[DB-SIG] http://www.python.org/topics/database/DatabaseAPI-2.0.html

m.frasca@hyperborea.com m.frasca@hyperborea.com
Fri, 30 Aug 2002 17:16:55 +0200


Hallo everybody,

I'm developing yet another web-based interface to an Oracle database
using Python and DCOracle2.  I would like to write as little
implementation-dependent code as possible.  In this attempt, I miss
something in the API.

my question is about automatically generated primary keys.

when I let the database generate the primary keys (the technique involved
is implementation-dependent), how on earth do I retrieve the keys of my
newly inserted record?

in practice:
>>> import DCOracle2
>>> db = DCOracle2.connect('user/password@service')
>>> crsr = db.cursor()
>>> crsr.execute("insert into persone (nome, cognome, datanascita) values ('Ave', 'Ninchi', '14-Dic-1915')")

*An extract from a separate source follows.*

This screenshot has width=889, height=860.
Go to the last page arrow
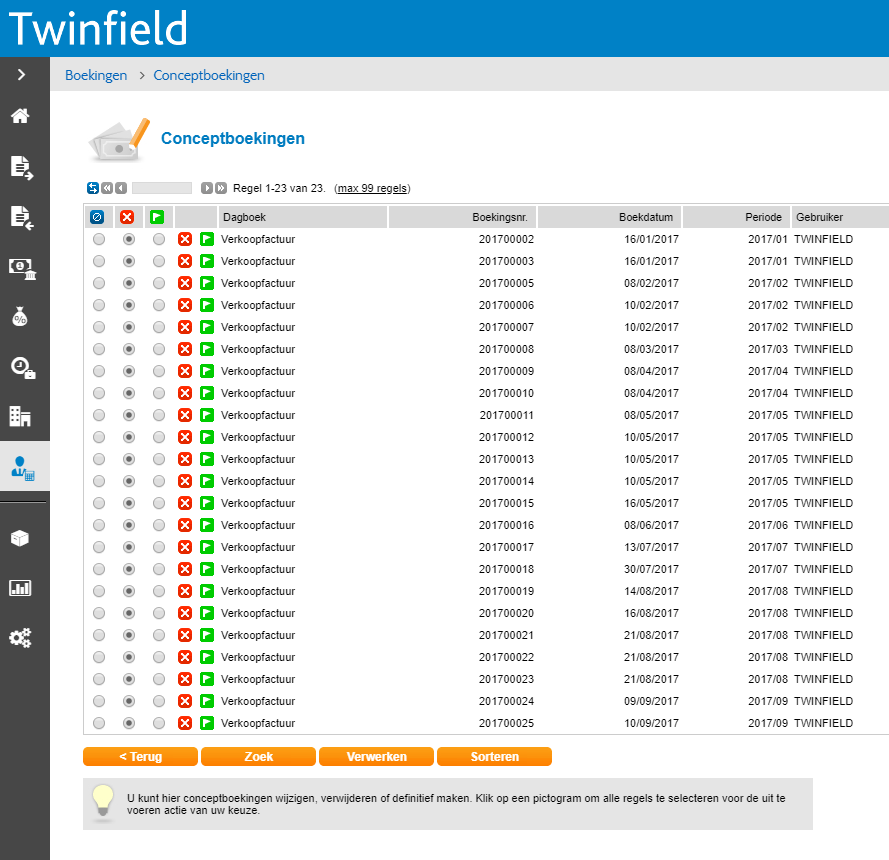coord(221,188)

here the method returns a value, but I assume that this is only to be
used by the ones how developed the DCOracle2 package.

how do I retrieve the primary key of the 'Ave Ninchi' record?

the cursor.execute method can be used to prepare a SELECT and thus,
it makes sense to ask the cursor to fetchxxx what was prepared by the
executexxx.  this is what I tried, with no luck:

dco2.ProgrammingError: No results available from last execute operation

maybe this possibility is offered somewhere else, but I don't find it in
the documentation of the API.  if it is not there, what about extending
the API by requiring the execute('INSERT ...') to prepare the cursor as
if the user had asked to execute('SELECT <primary keys> ...')?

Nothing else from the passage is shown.